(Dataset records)
·····
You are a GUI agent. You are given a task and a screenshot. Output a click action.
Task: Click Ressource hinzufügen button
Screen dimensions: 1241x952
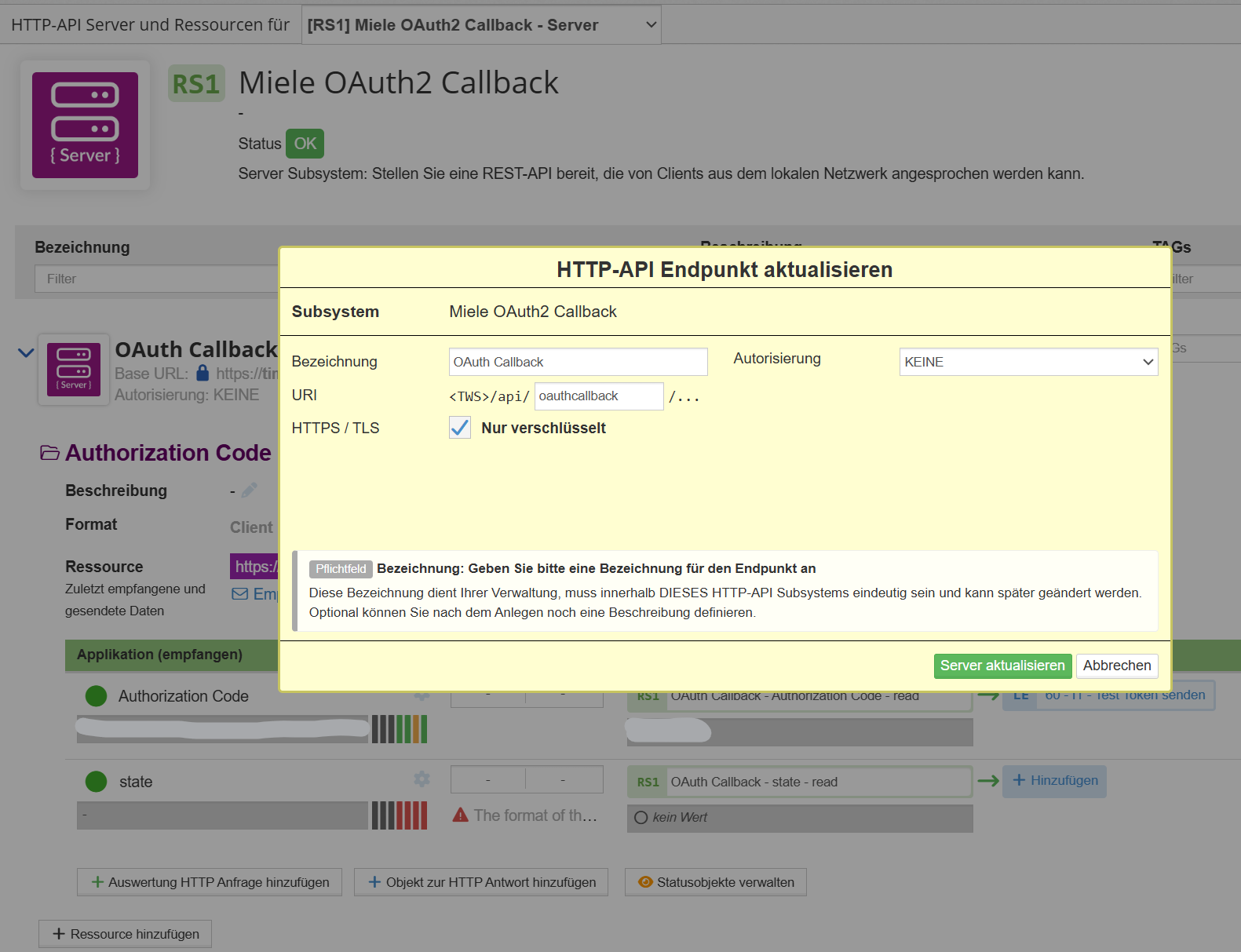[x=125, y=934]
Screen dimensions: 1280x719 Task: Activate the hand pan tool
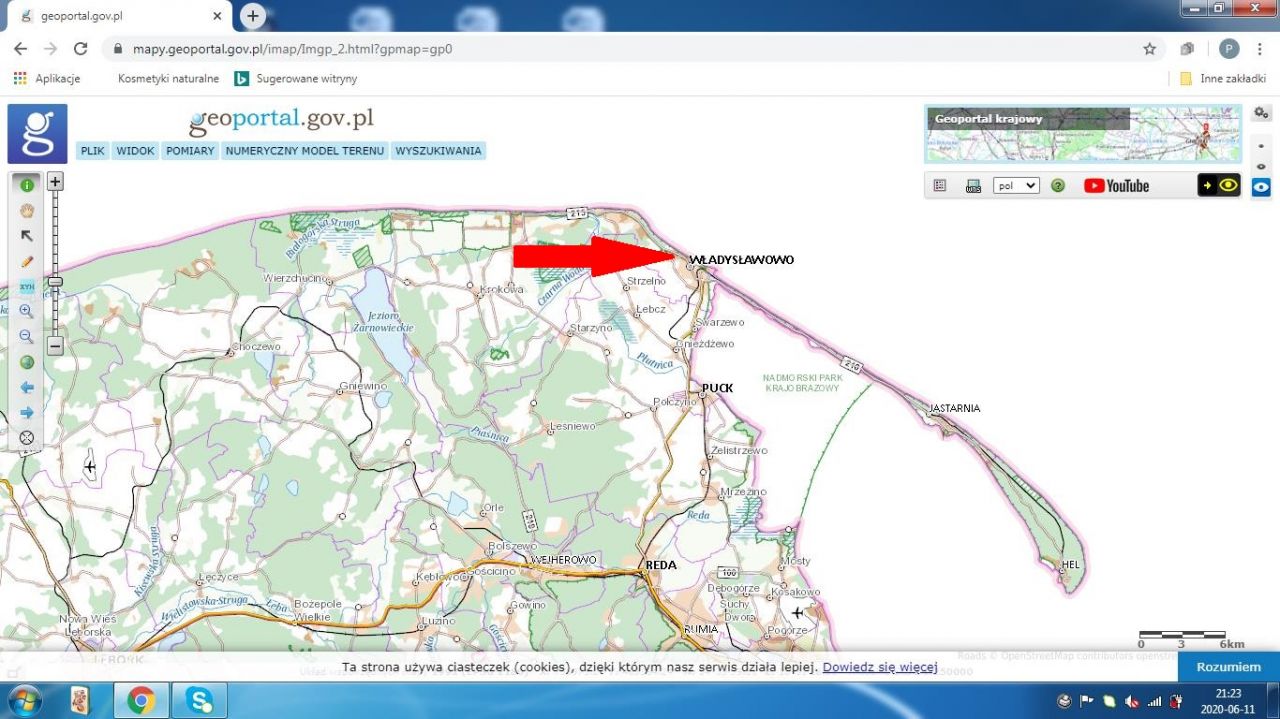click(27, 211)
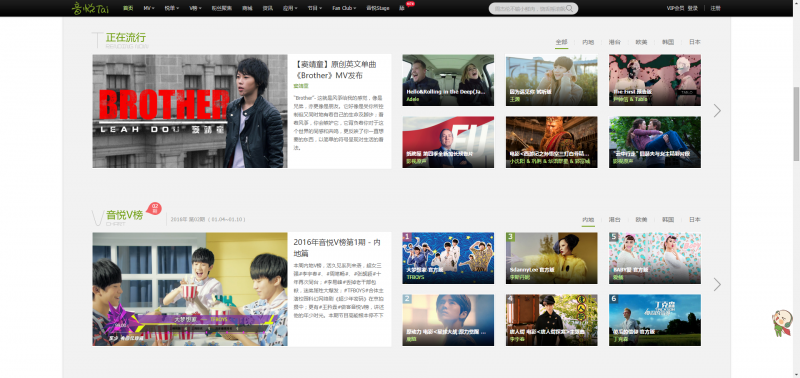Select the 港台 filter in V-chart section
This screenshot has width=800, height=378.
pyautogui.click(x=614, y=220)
·····
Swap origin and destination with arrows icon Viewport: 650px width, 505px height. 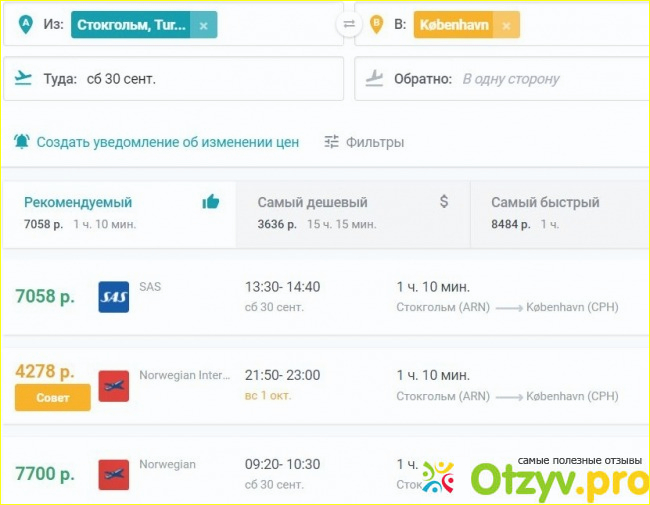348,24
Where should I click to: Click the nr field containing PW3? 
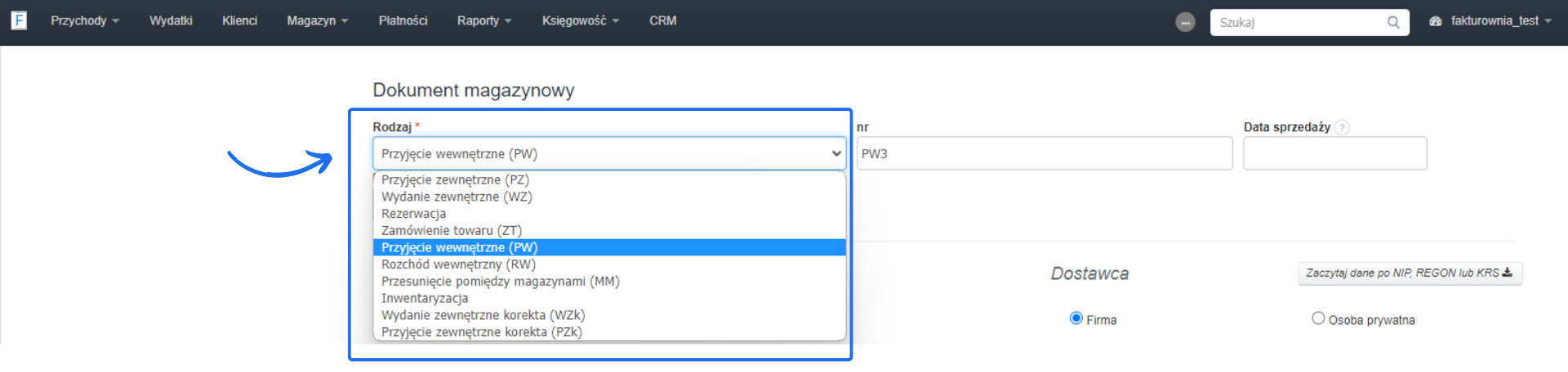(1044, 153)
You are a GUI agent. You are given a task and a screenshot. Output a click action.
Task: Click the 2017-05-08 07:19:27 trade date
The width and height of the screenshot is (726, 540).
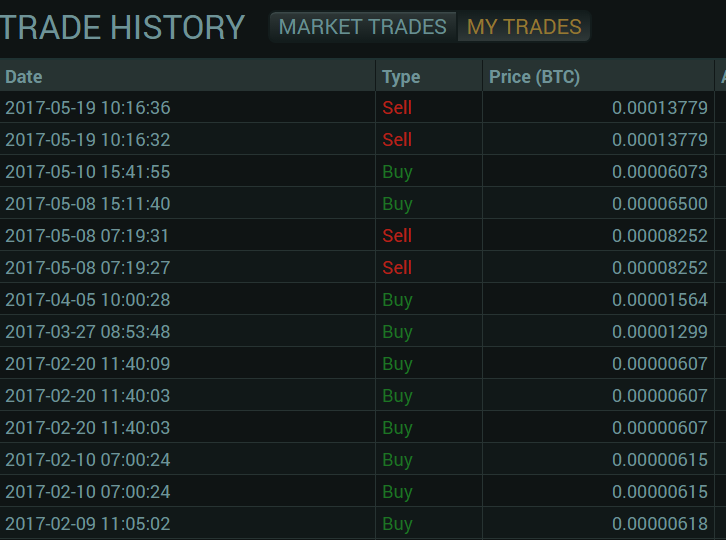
·····
EXERCISE DETAILS:
Reproduce the entries above exactly, but only the lines between the line holding "Task: Click the" and the line holding "The width and", inclusive.

EXPECTED ANSWER:
Task: Click the 2017-05-08 07:19:27 trade date
The width and height of the screenshot is (726, 540).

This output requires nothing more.